By Jessyka Heredia
March 19, 2023 (La Mesa) - On February 28th, the La Mesa City Council heard an update from Karen Jewel, the Caltrans Project Corridor Director, on the State Route 94/125 Interchange Project that aims to provide freeway-to-freeway connection from southbound SR-125 to eastbound SR94 as well as ease congestion and improve traffic flow.
“The project will include four Bridges,10 retaining walls, 21 proposed sidewalks, bike, pedestrian and ADA improvements,” reported Jewel.
Caltrans has been preparing utility relocation designs and right of way acquisitions as well as environmental studies for permanent de-watering, plus seeking construction funding.
When Caltrans received the results of the Groundwater Study, they found that the volume/height would “require permanent pumping and treatment before being re-entered into the storm drain system.” Unfortunately, these findings will delay the connector phase by three to five years. Therefore, Caltrans is recommending a separate project into 2 phases.
Phase one would include auxiliary lanes for northbound and South bound SR 125 and Eastbound SR94. It would include the Mariposa bridge, some of the soundwalls and retaining walls, as well as bicycle, pedestrian and ADA improvements. Phase two would include the connector and the remaining sound and retaining walls.
Colin Parent asked, “Are there plans to have a managed lane on 94/125 in this area?”
Jewel responded that “In SANDAG’s RTP, Regional Transportation Plan, they have a whole managed lane system setup for the County, mainly in urban areas and freeways.” She added that there “are plans to manage lanes on 125 and 94 as it approaches.”
The Project is estimated to cost upwards of $92 million dollars and be completed in 2028.
Work plans were presented for 2023 by the Community Police Oversight Board, Environmental Sustainability Commission, The Mobility Commission and the La Mesa Community Parking Commission.
Outgoing Police Oversite Committee Chair Janet Castanos introduced Leroy Johnson, the new chair for 2023 and announced that they have “three vacancies on the CPOB in two of the quadrants” emphasizing, “Quadrants 1 and 3 need representation.”
Ricky Williams of the Environmental Sustainability Commission and Michael Calandra from the Mobility Commission both spoke of their goals for 2023 in working with the city staff and Council to improve sustainability and traffic calming programs.

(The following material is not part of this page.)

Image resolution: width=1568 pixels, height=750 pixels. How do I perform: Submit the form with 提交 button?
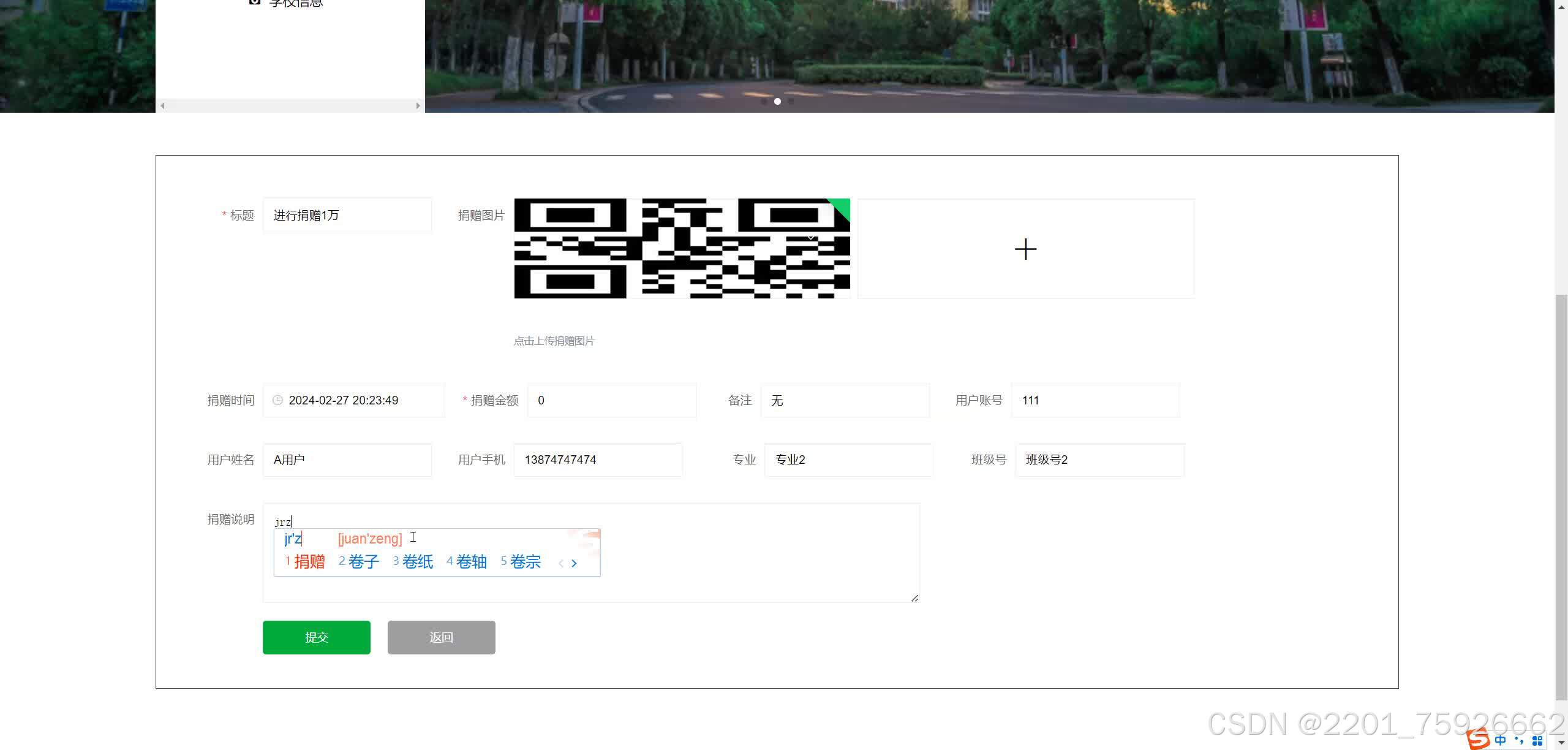click(316, 637)

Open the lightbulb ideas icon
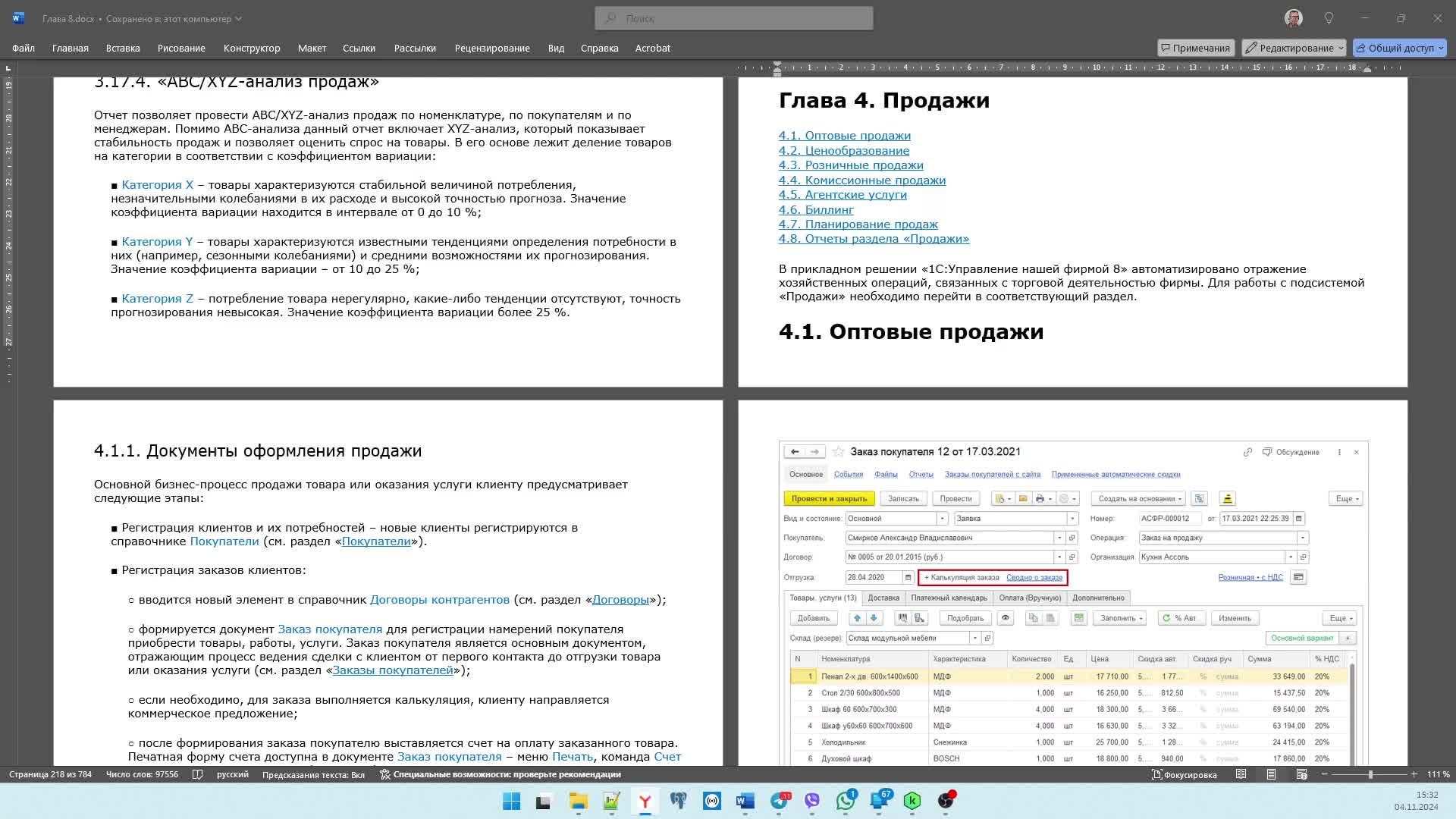point(1329,18)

The Community Parking Commissioner spoke about project plans to replace the outdated coin operated meters in all municipal parking lots as well as add more electric vehicle (EV) charging stations and bicycle infrastructure.
Police Chief Ray Sweeney reported little change in violent crime with a small increase in property crime, adding that homicide and rape incidents were down. Sweeney urged the community “to be on the lookout for volunteer” opportunities with the Citizen Academy coming soon.
Councilmember Patricia Dillard asked the Chief if he had “seen an increase in AR-15’s or ghost guns over and above past concerns for the area.” Chief Sweeney responded, “No, not that I’m aware.”
In the Public Comments portion of the meeting, residents took to the podium and called in to express concerns over a battery storage lot that is planned at 8135 El Paso Street.
Amy Reichert, former County Supervisor candidate and co-founder of Re-Open San Diego, called in to express her concerns saying she was “shocked the decibel level is 75 decibels” and encouraged the city to “include the neighborhood in decisions like this.” Her home is near the project. SGD&E has proposed mitigation measures.
Other residents from the neighborhood were concerned with toxicity, property values, proximity to a school nearby, and lack of communication and access to information on the matter by the city.
In the staff reports, Kerry Kusiak gave his recommendations on improving the permitting process with an improved front desk, electronic permit applications and organization changes. Kusiak emphasized promoting a “culture of excellent customer service” and the need to “improve tools and hardware in technology.”
Councilmember Dillard asked about the costs associated with the upgrades to computers needed for this resolution and Kusiak confirmed it was $40K need “in software and technologies.”
The motion passed 5-0.
Councilmembers Shu and Dillard also initiated a request to have staff conduct a review in regard to the salaries of the Mayor, Council and City Treasurer. Dillard reminded staff that the last review of compensation was 2006 while Parent asked for community input in the form of an ad hoc committee. The motion passed unanimously 5-0 with staff directed to create the ad hoc committee to work with staff to decide between a public formed committee or a consultant going forward.
There are several types of managed lanes.
Here is the CalTrans definition of the options: https://dot.ca.gov/programs/traffic-operations/managed-lanes
"Managed Lane is an operational practice utilized to address congestion by controlling traffic movement on the highway. Two common approaches to lane management are restricted use based on vehicle eligibility, and control of access through limited ingress/egress. Vehicle eligibility can be based on occupancy or vehicle type."